1. A learning device that performs machine learning on a target model for multiple epochs based on a set of training data, having a controller, The controller assigns a scaling factor to each individual training data that constitutes the training data set. The controller, in each epoch, derives a training error for each set reference training data from the entire training data, and then updates the training parameters of the target model based on the scaling error information obtained by scaling each derived training error using the corresponding scaling coefficient. The controller, in the first epoch, sets each of the training data as reference training data for the first epoch, and sets a reference value for each scaling coefficient for each reference training data. The controller, after the j-th epoch and before the (j+1)th epoch, sets a portion of the entire training data as reference training data for the (j+1)th epoch and updates the scaling coefficient corresponding to the reference training data for the (j+1)th epoch, based on the latest training error derived for each training data constituting the training data set. j represents an integer greater than or equal to 1, The controller derives the scaling error information in the (j+1)th epoch by multiplying the training error derived for the (j+1)th epoch by the corresponding scaling coefficient. Learning device.

2. The controller, after the j-th epoch and before the (j+1)-th epoch, By comparing a set of evaluation training errors, which are the latest training errors derived for each training data set constituting the aforementioned training data set, with a threshold, each training data set constituting the aforementioned training data set is classified as candidate data or first introduction data. A portion of all candidate data is randomly classified as removal data, and the remaining candidate data is classified as second introduction data. Each removed data point is excluded from the reference learning data for the (j+1) epoch, and each first and second introduction data point is set as the reference learning data for the (j+1) epoch. For the (j+1) epoch, the scaling coefficient corresponding to each reference learning data classified as the first introduction data is set to the reference value, while the scaling coefficient corresponding to each reference learning data classified as the second introduction data is set to be greater than the reference value. The learning device according to claim 1.

3. The controller, after the j-th epoch and before the (j+1)-th epoch, Of the total training data, training data corresponding to evaluation training errors smaller than the threshold are classified as candidate data, training data corresponding to evaluation training errors larger than the threshold are classified as first introduction data, and training data corresponding to evaluation training errors with the same value as the threshold are classified as either candidate data or first introduction data. The learning device according to claim 2.

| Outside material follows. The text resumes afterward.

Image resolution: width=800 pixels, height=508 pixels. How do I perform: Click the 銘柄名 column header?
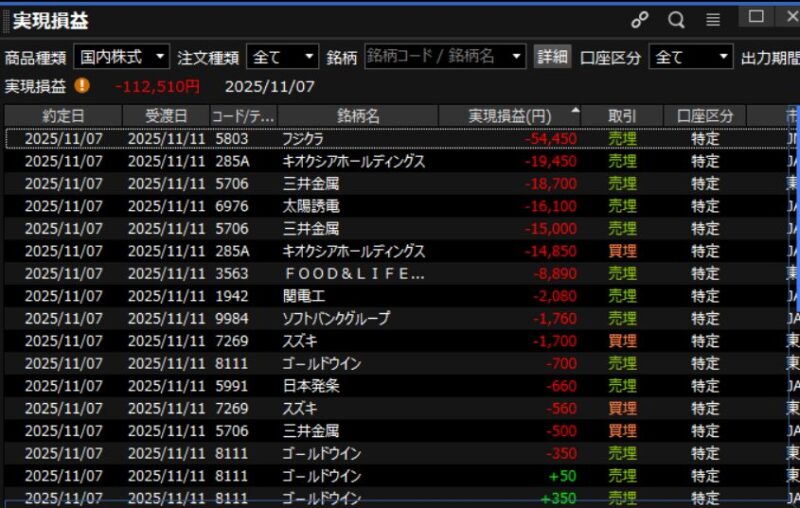click(358, 116)
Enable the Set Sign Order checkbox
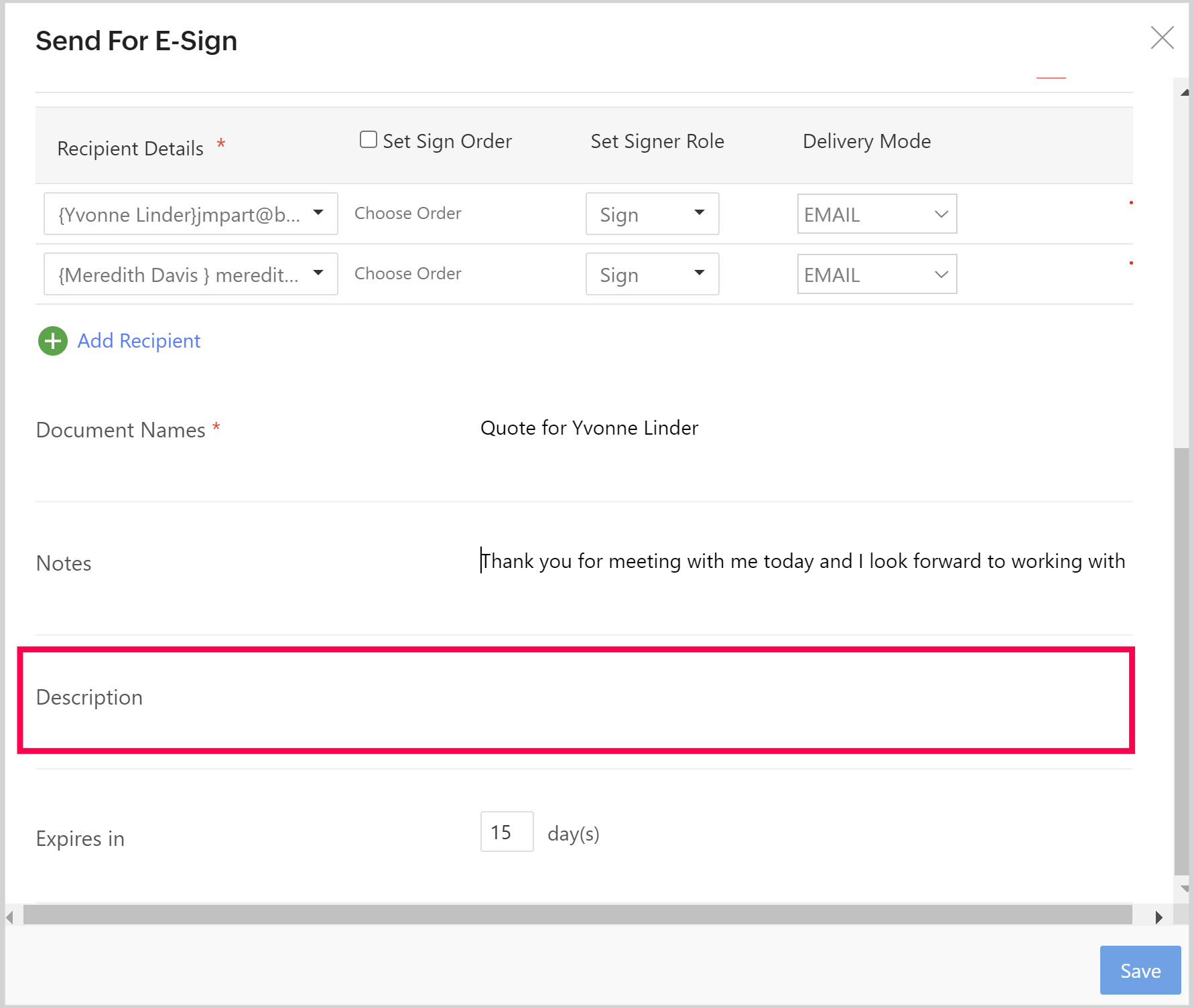 (368, 139)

4. The controller, after the j-th epoch and before the (j+1)-th epoch, Of the total training data, training data corresponding to evaluation training errors greater than the threshold are classified as candidate data, training data corresponding to evaluation training errors smaller than the threshold are classified as first introduction data, and training data corresponding to evaluation training errors with the same value as the threshold are classified as either candidate data or first introduction data. The learning device according to claim 2.

5. The controller, after the j-th epoch and before the (j+1)-th epoch, By comparing each evaluation training error with multiple thresholds, it is determined whether each evaluation training error falls within a specific numerical range. From the total training data, the training data corresponding to evaluation training errors that fall within the specific numerical range are classified as candidate data, while the training data corresponding to evaluation training errors that deviate from the specific numerical range are classified as first introduction data. The learning device according to claim 2.

6. The controller, after the j-th epoch and before the (j+1)-th epoch, (N × 100)% of all the candidate data mentioned above are classified as the data to be removed. The scaling coefficient corresponding to each reference learning data classified as the second introduction data is set to 1 / (1-N) times the reference value, N has a positive value less than 1. or the learning device according to any one of claims 2 to 5.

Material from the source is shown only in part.